Job Description:
- 10+ years of professional experience in DevOps, Site Reliability Engineering (SRE), or infrastructure roles, with at least 3 years in a Principal or lead capacity.
- Extensive experience with cloud environments (AWS, Azure, GCP), infrastructure automation, and management.
- Expertise in containerization and orchestration technologies (Docker, Kubernetes, OpenShift).
- Advanced proficiency with infrastructure as code tools (Terraform, Ansible, CloudFormation).

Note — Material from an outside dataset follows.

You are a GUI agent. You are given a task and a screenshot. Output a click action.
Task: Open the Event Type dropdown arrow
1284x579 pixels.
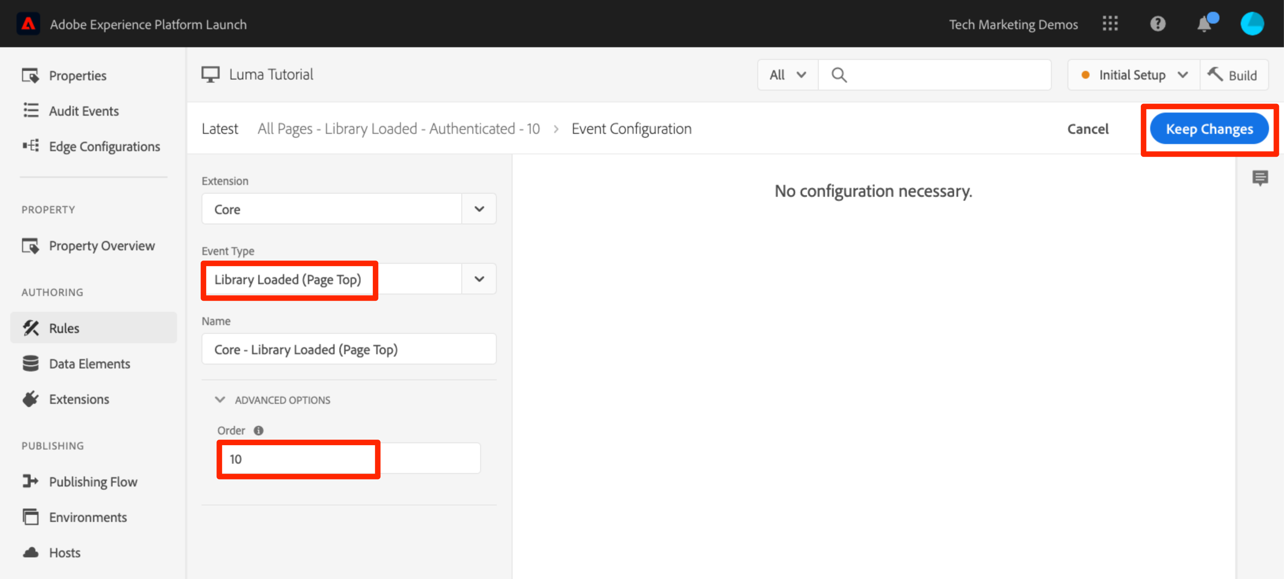coord(479,279)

- Proven experience implementing comprehensive observability and monitoring platforms (Prometheus, Grafana, Datadog, Dynatrace, Splunk).
- Demonstrated knowledge and application of AIOps tools and practices (Dynatrace, Moogsoft, Splunk ITSI, BigPanda).
- Strong scripting and programming abilities (Python, Bash, Ruby, Go).
- Exceptional leadership, analytical, problem-solving, and interpersonal skills.
Preferred Qualifications:
- Experience leading large-scale system deployments in high-availability environments.
- Familiarity with security standard processes and DevSecOps methodologies.
- Active involvement in industry communities and contributions to DevOps innovation.
- Professional certifications in cloud platforms (AWS, Azure, GCP) or Kubernetes (CKA).